Last time I saw solo guitarist and singer Kirin J Callinan (Mercy Arms/Jack Ladder) he tried to sell me a two-track cassette tape for $40 (ONO) at the merch table. In a display of effeminate pique onstage, Callinan had flung his nylon jacket over a stage light and speculated, “I wonder if you’ll all still be standing here when it bursts into flames?” The coat steamed angrily until an unimpressed security guy plodded over to pluck it off. And somewhere amid the silliness and the eccentricity, Callinan delivered a performance of fitful incandescence that even won over the non-committal early crowd. Me included.
I front up early to HTRK’s sold-out show at Goodgod to see him do it again. Thwarted by MIA door tickets, I mill around brooding as members of Naked on the Vague, Circle Pit, Jack Ladder, Holy Soul and Melodie Nelson file through Goodgod’s hobbit den door. Admitted in time to catch the last few songs, I note Callinan is wearing his trademark assemblage of too-short pants and gimmicky showbiz garments. Tonight he resembles a deranged reverend, bellowing largely and dousing the crowd in the heavenly alloy of his guitar tones: sheet-like, gravelly and golden.

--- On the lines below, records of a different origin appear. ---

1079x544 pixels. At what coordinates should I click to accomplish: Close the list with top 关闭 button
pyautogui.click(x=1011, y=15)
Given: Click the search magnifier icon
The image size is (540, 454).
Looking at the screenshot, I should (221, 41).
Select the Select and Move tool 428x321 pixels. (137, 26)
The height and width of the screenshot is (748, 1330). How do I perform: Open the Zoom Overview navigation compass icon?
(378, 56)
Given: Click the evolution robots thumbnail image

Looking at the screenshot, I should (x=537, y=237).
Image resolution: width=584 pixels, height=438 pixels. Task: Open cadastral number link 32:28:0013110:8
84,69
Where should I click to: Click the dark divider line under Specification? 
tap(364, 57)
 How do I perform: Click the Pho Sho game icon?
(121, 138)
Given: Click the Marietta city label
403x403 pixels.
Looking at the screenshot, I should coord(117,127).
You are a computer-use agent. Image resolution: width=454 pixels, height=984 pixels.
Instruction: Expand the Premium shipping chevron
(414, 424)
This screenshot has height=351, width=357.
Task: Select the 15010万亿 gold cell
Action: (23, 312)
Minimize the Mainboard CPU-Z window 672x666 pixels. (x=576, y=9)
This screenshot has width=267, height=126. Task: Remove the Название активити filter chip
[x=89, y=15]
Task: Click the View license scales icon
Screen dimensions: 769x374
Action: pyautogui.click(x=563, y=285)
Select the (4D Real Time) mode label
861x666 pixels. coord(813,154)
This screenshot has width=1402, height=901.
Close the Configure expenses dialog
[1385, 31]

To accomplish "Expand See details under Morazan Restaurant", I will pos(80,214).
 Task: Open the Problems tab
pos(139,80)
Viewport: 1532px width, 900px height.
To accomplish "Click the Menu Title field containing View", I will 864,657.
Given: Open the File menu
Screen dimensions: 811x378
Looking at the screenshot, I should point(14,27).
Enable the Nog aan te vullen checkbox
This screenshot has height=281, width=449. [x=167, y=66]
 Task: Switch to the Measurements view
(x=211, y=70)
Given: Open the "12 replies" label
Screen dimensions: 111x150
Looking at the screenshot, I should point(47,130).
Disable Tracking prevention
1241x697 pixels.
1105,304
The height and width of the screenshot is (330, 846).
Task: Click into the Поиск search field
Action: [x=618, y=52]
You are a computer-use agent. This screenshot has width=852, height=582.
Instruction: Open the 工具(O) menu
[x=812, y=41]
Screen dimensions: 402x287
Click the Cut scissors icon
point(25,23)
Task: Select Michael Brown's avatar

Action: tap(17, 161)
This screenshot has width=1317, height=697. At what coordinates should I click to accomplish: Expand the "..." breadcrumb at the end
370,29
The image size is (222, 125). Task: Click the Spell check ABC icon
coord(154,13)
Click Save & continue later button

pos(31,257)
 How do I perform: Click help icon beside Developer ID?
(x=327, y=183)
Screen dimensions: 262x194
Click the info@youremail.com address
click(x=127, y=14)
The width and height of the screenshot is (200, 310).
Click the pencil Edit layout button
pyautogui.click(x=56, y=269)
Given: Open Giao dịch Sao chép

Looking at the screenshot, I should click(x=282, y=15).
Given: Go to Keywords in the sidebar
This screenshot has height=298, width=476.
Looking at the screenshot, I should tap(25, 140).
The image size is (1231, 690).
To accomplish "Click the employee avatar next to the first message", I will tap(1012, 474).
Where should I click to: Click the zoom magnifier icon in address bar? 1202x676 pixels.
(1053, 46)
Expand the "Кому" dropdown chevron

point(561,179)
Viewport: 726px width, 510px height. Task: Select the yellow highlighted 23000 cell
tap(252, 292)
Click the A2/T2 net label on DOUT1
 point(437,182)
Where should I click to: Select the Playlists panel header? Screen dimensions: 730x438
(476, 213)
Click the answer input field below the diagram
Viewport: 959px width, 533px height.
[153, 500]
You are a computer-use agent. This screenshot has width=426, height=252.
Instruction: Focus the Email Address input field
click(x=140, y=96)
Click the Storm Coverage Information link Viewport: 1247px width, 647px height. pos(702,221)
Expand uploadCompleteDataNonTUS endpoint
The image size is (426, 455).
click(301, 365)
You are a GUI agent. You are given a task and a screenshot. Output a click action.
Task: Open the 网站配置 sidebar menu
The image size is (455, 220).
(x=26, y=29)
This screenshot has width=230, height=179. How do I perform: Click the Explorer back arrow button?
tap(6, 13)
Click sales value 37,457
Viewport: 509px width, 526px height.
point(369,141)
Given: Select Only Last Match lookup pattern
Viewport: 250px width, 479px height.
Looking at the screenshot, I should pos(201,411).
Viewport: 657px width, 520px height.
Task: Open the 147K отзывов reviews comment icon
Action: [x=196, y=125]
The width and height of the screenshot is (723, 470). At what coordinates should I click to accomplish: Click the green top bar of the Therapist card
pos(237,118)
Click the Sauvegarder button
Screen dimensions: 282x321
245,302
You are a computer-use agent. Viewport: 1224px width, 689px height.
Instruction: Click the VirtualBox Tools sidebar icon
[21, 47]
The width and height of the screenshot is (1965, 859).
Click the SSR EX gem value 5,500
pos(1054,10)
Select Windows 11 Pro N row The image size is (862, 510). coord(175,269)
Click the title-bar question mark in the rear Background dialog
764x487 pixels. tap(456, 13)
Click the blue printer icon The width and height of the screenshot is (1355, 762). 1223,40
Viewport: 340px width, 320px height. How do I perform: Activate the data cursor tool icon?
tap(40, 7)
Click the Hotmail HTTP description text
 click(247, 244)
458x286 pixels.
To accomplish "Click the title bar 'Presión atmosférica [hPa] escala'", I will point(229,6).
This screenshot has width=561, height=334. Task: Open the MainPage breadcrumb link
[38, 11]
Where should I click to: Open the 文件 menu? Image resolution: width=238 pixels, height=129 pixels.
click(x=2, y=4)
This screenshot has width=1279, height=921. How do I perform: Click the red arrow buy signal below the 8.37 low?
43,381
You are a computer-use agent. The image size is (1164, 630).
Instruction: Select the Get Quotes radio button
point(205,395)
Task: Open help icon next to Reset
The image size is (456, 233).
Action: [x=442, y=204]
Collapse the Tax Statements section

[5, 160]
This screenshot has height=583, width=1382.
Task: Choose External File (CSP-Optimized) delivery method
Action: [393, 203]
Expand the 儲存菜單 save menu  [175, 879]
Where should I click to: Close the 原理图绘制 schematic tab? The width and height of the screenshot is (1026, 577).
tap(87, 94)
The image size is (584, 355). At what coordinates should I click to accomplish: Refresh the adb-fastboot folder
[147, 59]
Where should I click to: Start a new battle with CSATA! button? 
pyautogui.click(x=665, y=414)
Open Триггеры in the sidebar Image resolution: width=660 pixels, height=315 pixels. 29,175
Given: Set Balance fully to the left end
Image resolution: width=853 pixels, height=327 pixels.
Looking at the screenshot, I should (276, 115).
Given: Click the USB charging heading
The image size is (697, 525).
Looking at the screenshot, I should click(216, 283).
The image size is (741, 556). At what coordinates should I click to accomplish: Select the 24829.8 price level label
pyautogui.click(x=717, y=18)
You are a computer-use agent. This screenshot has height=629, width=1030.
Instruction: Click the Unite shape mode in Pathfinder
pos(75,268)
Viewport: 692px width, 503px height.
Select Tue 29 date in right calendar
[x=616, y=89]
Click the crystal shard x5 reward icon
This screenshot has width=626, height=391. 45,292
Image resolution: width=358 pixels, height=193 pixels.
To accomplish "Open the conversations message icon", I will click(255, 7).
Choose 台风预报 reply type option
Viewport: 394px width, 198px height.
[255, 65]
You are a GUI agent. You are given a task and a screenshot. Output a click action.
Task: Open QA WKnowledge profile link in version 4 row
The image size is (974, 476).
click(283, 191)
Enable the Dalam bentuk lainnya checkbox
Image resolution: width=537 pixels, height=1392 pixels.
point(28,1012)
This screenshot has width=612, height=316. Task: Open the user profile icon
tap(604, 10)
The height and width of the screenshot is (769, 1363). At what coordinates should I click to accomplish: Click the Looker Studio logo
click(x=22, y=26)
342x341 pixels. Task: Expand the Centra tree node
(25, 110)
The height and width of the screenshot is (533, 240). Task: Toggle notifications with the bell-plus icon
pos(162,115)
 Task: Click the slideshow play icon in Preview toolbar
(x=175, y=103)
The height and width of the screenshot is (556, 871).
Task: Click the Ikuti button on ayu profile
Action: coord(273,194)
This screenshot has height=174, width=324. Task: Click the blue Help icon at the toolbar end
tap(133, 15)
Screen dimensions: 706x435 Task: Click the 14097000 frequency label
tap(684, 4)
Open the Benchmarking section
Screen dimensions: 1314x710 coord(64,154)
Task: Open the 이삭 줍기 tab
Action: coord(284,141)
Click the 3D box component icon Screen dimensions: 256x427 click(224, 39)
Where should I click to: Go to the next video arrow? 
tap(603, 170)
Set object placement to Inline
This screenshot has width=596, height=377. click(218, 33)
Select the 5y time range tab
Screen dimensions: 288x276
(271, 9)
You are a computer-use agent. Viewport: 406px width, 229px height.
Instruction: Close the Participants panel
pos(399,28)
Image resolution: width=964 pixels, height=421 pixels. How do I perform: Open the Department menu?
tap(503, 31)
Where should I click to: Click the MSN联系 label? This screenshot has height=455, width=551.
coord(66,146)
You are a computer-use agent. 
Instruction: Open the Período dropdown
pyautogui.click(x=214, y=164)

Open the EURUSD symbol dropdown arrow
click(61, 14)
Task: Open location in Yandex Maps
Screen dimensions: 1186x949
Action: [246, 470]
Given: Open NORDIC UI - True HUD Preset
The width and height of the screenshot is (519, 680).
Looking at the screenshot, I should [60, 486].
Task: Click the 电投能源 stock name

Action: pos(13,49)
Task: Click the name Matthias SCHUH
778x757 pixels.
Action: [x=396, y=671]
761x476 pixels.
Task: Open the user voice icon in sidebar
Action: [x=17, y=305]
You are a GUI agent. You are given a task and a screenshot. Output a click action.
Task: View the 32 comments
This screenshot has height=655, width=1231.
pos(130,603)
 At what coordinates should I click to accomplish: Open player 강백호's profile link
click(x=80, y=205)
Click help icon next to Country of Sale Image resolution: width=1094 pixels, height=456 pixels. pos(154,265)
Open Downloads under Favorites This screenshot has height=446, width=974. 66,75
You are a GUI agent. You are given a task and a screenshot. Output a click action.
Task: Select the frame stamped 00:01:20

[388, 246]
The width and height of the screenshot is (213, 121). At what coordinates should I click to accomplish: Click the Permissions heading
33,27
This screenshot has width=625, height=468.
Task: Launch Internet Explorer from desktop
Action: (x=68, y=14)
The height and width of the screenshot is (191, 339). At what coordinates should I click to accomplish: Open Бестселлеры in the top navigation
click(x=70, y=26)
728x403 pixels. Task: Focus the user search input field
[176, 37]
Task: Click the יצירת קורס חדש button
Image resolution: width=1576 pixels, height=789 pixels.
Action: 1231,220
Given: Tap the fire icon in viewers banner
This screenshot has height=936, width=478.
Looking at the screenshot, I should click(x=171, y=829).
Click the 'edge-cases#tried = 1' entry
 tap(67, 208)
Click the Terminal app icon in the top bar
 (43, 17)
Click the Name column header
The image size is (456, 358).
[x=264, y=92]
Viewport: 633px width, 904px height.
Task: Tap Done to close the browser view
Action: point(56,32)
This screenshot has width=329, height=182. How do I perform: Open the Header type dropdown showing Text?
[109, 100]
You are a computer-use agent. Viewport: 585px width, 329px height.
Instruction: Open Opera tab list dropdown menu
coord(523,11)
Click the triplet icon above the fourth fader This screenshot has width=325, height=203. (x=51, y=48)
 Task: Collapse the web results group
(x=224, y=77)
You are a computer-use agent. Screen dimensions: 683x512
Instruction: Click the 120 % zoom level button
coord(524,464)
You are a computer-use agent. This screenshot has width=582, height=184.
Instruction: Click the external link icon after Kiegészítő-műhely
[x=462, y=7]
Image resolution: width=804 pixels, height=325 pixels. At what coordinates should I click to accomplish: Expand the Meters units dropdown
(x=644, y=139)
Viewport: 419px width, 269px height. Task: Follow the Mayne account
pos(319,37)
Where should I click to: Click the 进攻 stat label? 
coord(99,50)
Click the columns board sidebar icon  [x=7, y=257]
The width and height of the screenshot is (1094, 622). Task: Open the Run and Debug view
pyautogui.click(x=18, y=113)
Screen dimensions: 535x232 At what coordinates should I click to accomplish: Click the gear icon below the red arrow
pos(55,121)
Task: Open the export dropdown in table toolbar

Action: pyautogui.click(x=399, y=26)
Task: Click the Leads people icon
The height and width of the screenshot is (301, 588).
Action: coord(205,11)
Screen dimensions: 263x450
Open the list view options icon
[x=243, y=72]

Callinan makes the dynamic of hit-and-miss an art form, alternately flaunting then extinguishing his own power as a performer. All the elements for something seismic are there with Callinan and moments of brilliance erupt from his skinny frame despite his best efforts to present something willfully weird and fragmented.
He returns for Lost Animal’s set, joining bassist Shags Chamberlain as the most recent fixture in Jarrod Quarrell’s live line-up. The collaboration is serendipitous. Listen to the guitar at the end of ‘Lose the Baby’ and you’ll understand why. It sounds uncannily similar to Callinan although it was recorded before his time. But as the clout of Lost Animal’s live incarnation grows, Quarrell gets ever more drowned in sound. It’s a shame to lose lyrics that pack such a punch but if anything, his struggle to be heard above the din increases his intensity. Each syllable appears to take a toll, like it’s being wrenched up and exorcised, like it brings physical pain. Live, we witness the burden of the baggage that spawned lyrics that come across icy cool on record.
From the instant the elongated industrial murmur of HTRK begins to pulsate, vigour drains from the room. Specks of light slide horizontally across people’s foreheads as a low disco ball spins and, like the first woozy head-rush of MDMA, I feel blissfully sapped of strength. “Girls move, to the front/Boys move, to the back,” intones vocalist Jonnine C Standish on ‘Eat Yr Heart’. Her voice is everywhere and nowhere and with each deadpan repetition I imagine the crowd inches a little closer to obeying her. Love or hate the stupor induced by HTRK’s dregged-out slo-mo ambiance, it’s impossible not to respect the duo’s dominion over the vibe. The walls feel like they’re closing in.
It’s a relentless show – relentlessly slow, that is – and it’s apparent some aren’t too comfortable with the pace. “Do you think anything’s going to happen?” asks a guy behind me. While I haven’t been this entranced by an industrial act since Chris & Cosey, I don’t blame others for getting impatient. Goodgod’s diminutive stage offers about 20 percent of the sold-out crowd any hope of seeing what’s happening onstage. Which of course, isn’t much, unless sultry death stares are your thing. I’m one of the 80 percent who can’t see, so a friend fills me in on Standish’s act later.
She wasn’t responding to lights the way people usually do on stage. She was just staring. Not much blinking. Lots of lip biting. Almost as though she was in a trance.
Regardless of the lack of spectacle, we all stand in neat, eastward-facing rows, undertaking our rituals of rock’n’roll: straining to see, clapping and whistling when the songs end. Which all feels increasingly idiotic when everyone’s likely waiting for someone else to launch the sit-in.
I’m still fantasising about a chill-out space when suddenly it’s over. Nigel Yang doesn’t look up as he walks off stage.
He just came off, sat on an amp and looked down. Someone asked him if they were going to play another one and he just shook his head. I don’t know where she went. She just booked off into the crowd.